JOB 1:
Write out the part of the thread on single versus multiple workflows that starts with "I imagine that" and goes on through "vs. multiple workflows.".
>> START SELECTION
Single workflow vs multiple workflows

Is there any advantage or convention to using multiple workflows vs a single workflow where there are many jobs?

For example, what might be some of the benefits to running a Unit Test workflow, Lint workflow, etc. separately from each other vs having a single workflow that runs unit tests and lints as jobs?

I imagine there are probably tradeoffs, so there might not be a single best way to do things, but what are you all doing? Are there any folks that really split everything out into multiple workflows and love it?

@markgoho,

It’s hard to say which one is best between single workflow and multiple workflows.
Different users or projects have many different use cases. It depends on what you need the workflows to do with your project, and sometimes it even depends on your personal preference.

If you want the workflows to execute a series of coherent jobs based on a Git ref, setting up all the jobs in a single workflow may be a good choice.

If you want the workflows to execute different jobs at different stages or on different events, using multiple workflows may be the good choice.

Thanks @brightran - as I suspected, this question doesn’t have one right answer. It seems like there’s a great opportunity to provide more guidance to developers through the use of blog posts and documentation.

I imagine that anyone who’s been using GitHub Actions for more than a few months with a sizeable codebase has had to grapple with this decision. I’m very interested to hear what key differences others have found that might influence the decision to go with a single workflow vs. multiple workflows.
>> END SELECTION
>> START TASK MATERIAL
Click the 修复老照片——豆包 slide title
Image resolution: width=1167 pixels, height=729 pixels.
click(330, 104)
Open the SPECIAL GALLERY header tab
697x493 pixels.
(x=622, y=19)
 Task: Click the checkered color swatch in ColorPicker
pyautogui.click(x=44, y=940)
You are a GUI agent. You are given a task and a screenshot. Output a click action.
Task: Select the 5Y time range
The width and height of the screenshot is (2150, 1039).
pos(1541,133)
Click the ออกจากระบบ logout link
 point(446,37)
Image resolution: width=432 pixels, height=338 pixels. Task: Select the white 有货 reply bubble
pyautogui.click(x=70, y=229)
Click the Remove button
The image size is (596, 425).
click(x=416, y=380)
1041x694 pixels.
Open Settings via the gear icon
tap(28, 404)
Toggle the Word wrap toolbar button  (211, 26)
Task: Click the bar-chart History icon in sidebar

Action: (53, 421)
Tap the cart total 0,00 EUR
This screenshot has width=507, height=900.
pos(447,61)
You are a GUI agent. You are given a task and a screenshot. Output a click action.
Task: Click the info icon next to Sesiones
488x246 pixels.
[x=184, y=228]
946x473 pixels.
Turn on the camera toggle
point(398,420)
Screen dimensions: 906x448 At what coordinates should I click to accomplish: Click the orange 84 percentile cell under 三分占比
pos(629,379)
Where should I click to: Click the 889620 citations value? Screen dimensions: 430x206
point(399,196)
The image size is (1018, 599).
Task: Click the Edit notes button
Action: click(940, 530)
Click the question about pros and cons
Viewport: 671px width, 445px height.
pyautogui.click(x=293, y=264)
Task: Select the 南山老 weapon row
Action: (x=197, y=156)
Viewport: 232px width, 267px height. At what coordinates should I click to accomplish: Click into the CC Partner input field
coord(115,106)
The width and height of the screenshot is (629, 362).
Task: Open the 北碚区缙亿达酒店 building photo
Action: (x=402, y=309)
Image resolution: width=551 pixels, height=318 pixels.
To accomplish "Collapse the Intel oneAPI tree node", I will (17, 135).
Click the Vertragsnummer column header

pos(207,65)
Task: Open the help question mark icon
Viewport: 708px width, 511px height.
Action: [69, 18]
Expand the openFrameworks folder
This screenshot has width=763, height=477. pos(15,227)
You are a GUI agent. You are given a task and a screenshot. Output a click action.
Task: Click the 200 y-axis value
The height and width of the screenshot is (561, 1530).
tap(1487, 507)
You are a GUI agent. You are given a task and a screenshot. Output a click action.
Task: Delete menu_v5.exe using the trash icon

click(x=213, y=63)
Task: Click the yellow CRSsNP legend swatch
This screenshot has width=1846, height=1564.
>> END TASK MATERIAL
JOB 2:
Lay out the rows as a numbered list, starting with the line with "Click the Vertragsnummer column header" and going on through the last line of the rows. Leave out blank lines.

EXERCISE RESPONSE 1:
I imagine that anyone who’s been using GitHub Actions for more than a few months with a sizeable codebase has had to grapple with this decision. I’m very interested to hear what key differences others have found that might influence the decision to go with a single workflow vs. multiple workflows.

EXERCISE RESPONSE 2:
1. Click the Vertragsnummer column header
2. pos(207,65)
3. Task: Open the help question mark icon
4. Viewport: 708px width, 511px height.
5. Action: [69, 18]
6. Expand the openFrameworks folder
7. This screenshot has width=763, height=477. pos(15,227)
8. You are a GUI agent. You are given a task and a screenshot. Output a click action.
9. Task: Click the 200 y-axis value
10. The height and width of the screenshot is (561, 1530).
11. tap(1487, 507)
12. You are a GUI agent. You are given a task and a screenshot. Output a click action.
13. Task: Delete menu_v5.exe using the trash icon
14. click(x=213, y=63)
15. Task: Click the yellow CRSsNP legend swatch
16. This screenshot has width=1846, height=1564.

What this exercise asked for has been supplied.